DESCRIPTION OF THE TASK =
Please carry on the mailing-list email about uintmax_extended_t and extended integer types, starting after its last line.

DOCUMENT =

*****

From: Alejandro Colomar (man-pages) <"Alejandro>
Date: Wed, 29 Mar 2023 17:17:26 +0200
On Wed, Mar 29, 2023, 17:10 Frederick Virchanza Gotham via Std-Proposals <
std-proposals_at_[hidden]> wrote:

> On Wed, Mar 29, 2023 at 3:29 PM Peter Olsson via Std-Proposals
> <std-proposals_at_[hidden]> wrote:
> >
> > > The standard already defines - as you suggested - two categories:
> > > standard integer types and extended integer types.
> > > It could really make sense to introduce - as you called it -
> > > `uintmax_oversize_t` -, or better named `uintmax_extended_t` to
> > > cover both stand and extended types.
> >
> > Wouldn't uintmax_extended_t introduce the same problem again when
> > vendors wants to add new bigger extended integer types in the future?

*****

GIVEN INFORMATION =
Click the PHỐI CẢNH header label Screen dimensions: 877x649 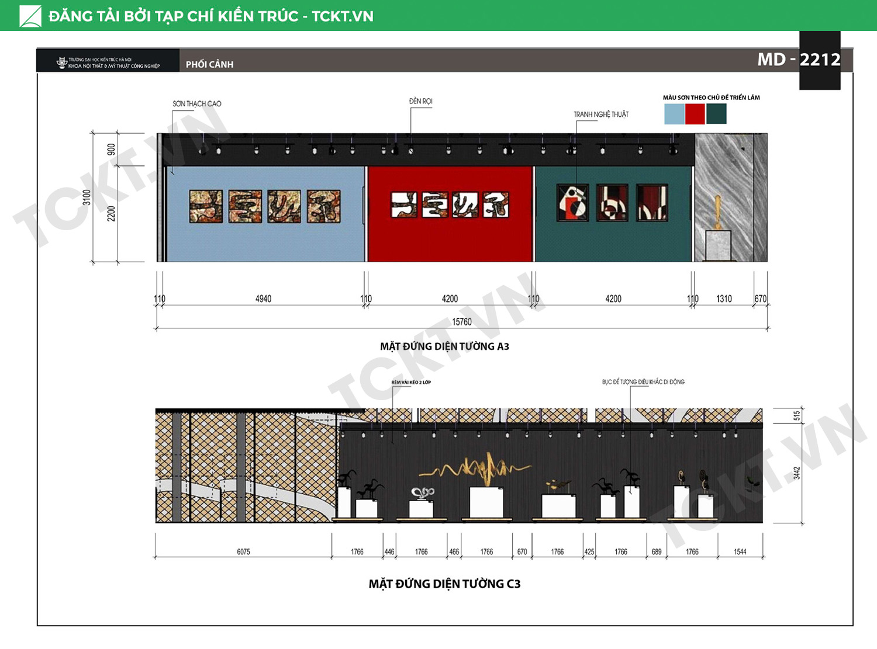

*****

TASK RESPONSE =
>
>
> You beat me to it.
>
> Right now the biggest is uint128_t, but I'm gonna fork the GNU gcc
> repository on Github and make a uint256_t type. So then any code that
> previously used uintmax_overall_t won't be ABI-compatible with a new
> program compiled today with the 256-Bit compiler.
>

Not necessarily. As long as you don't write any functions that accept it,
or don't use structures that use it, it's fine to use it. Instead of
functions, use type-generic macros (or templates in C++), and you should be
fine.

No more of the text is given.